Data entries
-=-=-=-=-

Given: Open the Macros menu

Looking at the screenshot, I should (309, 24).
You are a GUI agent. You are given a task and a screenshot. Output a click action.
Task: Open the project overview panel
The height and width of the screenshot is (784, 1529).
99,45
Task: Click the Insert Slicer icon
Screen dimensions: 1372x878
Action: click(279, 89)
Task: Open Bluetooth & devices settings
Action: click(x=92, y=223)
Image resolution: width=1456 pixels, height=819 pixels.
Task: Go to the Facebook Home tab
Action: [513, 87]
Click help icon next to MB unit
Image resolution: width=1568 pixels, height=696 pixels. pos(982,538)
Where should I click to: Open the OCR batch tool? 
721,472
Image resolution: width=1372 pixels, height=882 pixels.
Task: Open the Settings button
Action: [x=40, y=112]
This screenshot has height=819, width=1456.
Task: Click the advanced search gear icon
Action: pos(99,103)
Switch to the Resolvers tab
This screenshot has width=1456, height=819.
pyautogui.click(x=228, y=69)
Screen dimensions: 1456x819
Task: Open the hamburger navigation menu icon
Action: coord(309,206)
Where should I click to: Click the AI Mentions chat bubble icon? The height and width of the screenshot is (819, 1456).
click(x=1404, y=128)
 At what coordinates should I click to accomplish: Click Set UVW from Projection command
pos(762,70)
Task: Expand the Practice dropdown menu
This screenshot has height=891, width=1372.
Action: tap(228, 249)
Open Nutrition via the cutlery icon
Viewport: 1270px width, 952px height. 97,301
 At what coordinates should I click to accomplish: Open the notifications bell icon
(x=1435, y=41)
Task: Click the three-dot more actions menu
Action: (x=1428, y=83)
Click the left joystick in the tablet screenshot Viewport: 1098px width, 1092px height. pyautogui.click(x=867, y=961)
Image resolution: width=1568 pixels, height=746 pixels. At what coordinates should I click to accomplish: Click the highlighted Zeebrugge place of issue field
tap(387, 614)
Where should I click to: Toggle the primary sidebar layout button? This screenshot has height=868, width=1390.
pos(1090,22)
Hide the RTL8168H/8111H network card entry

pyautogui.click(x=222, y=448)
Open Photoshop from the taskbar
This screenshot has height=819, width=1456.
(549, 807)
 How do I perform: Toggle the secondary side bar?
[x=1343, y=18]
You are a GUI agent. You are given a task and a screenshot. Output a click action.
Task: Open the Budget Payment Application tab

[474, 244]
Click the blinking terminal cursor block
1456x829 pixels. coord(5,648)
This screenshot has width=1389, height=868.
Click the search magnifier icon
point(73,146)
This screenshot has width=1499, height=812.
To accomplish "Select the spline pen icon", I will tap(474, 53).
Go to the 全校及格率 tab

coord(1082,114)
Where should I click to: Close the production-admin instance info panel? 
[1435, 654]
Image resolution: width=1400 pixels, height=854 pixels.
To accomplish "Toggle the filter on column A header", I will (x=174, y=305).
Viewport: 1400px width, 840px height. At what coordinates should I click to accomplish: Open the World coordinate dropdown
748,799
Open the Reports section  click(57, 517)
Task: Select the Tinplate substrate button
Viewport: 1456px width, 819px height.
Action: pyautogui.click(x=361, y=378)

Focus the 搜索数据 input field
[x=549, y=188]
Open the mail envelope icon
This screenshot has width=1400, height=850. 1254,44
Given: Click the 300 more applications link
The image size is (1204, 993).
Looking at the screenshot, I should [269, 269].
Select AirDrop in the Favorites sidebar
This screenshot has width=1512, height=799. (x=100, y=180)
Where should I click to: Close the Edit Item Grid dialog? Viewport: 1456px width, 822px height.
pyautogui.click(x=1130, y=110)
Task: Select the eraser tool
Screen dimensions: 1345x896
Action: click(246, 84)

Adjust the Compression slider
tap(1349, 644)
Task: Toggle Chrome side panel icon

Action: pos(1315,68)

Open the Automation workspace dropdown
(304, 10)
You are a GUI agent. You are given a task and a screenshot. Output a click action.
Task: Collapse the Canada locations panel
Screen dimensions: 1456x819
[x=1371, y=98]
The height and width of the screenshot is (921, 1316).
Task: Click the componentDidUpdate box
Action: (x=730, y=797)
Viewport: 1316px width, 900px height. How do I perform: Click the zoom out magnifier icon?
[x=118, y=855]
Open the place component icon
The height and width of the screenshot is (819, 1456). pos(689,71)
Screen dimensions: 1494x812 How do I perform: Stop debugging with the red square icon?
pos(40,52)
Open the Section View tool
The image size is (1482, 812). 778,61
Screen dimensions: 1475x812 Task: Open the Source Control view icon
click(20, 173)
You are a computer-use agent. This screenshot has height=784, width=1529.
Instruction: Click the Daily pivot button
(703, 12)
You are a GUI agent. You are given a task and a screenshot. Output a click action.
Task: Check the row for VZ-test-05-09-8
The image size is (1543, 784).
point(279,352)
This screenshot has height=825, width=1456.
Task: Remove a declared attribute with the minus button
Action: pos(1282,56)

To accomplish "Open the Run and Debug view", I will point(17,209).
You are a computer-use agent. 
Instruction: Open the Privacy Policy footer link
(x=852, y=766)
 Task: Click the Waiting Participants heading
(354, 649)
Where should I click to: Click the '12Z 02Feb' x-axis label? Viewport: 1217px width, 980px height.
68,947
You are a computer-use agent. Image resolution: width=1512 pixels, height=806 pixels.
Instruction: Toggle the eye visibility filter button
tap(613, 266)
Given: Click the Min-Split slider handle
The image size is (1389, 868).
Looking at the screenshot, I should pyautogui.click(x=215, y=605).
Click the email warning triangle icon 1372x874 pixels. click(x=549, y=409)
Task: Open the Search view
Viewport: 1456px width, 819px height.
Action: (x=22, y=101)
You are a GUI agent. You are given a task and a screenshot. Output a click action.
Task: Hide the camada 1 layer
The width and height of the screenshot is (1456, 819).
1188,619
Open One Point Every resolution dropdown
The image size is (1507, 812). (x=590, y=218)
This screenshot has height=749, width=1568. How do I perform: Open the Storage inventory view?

-=-=-=-=-

Problem to work on:
Only lines of the data holding the word "computer" go in the answer. Please copy each of them.

Output of the task:
You are a computer-use agent. This screenshot has height=784, width=1529.
You are a computer-use agent. 
You are a computer-use agent. Image resolution: width=1512 pixels, height=806 pixels.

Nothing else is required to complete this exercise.